──────── Input data

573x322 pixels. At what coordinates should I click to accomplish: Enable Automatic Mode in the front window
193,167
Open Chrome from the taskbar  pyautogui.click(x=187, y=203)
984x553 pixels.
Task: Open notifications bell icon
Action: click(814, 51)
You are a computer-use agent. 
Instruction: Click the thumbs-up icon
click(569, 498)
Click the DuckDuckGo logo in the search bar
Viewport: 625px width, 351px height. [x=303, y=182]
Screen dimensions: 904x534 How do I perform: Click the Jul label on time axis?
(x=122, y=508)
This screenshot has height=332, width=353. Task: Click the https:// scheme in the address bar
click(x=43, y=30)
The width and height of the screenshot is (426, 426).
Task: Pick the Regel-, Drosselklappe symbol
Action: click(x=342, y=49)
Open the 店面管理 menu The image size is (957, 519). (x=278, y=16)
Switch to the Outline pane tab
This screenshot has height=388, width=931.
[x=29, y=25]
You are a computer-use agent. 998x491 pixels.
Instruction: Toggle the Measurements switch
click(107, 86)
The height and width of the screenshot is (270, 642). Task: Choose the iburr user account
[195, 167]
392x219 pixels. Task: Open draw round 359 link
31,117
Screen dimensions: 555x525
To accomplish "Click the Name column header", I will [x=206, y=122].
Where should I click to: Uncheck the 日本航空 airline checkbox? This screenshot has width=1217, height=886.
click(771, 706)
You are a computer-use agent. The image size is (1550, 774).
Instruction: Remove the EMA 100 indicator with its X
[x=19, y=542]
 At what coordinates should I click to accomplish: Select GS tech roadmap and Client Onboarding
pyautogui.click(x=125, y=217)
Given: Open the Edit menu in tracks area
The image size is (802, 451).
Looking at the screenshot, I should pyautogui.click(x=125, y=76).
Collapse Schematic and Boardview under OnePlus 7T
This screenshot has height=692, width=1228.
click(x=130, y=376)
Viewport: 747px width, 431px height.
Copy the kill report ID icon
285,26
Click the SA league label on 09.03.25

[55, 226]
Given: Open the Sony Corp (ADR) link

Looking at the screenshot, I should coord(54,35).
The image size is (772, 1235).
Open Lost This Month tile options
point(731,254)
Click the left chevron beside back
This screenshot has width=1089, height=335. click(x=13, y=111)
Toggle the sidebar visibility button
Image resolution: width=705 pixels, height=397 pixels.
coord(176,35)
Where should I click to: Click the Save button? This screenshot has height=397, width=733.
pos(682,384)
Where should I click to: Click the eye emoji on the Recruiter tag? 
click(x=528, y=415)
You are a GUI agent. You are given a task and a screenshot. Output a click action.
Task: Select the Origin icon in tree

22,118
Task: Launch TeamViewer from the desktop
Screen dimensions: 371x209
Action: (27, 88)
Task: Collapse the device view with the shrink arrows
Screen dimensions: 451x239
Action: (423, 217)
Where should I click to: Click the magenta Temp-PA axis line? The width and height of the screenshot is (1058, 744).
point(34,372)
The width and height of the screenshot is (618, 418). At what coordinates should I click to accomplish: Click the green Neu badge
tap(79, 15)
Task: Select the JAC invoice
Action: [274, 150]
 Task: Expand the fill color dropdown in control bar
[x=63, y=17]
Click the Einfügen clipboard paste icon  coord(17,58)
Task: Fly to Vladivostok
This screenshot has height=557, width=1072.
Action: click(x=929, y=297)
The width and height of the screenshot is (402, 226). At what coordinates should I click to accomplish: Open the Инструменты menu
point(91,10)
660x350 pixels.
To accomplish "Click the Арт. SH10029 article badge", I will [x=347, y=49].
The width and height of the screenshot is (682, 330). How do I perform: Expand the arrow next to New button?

────────────────

> _Your task_: In the listing above, find the line containing "This screenshot has height=388, width=931." and the line containing "Screen dimensions: 555x525". Output them and every line between, exactly, and nothing else.

> _Written answer_:
This screenshot has height=388, width=931.
[x=29, y=25]
You are a computer-use agent. 998x491 pixels.
Instruction: Toggle the Measurements switch
click(107, 86)
The height and width of the screenshot is (270, 642). Task: Choose the iburr user account
[195, 167]
392x219 pixels. Task: Open draw round 359 link
31,117
Screen dimensions: 555x525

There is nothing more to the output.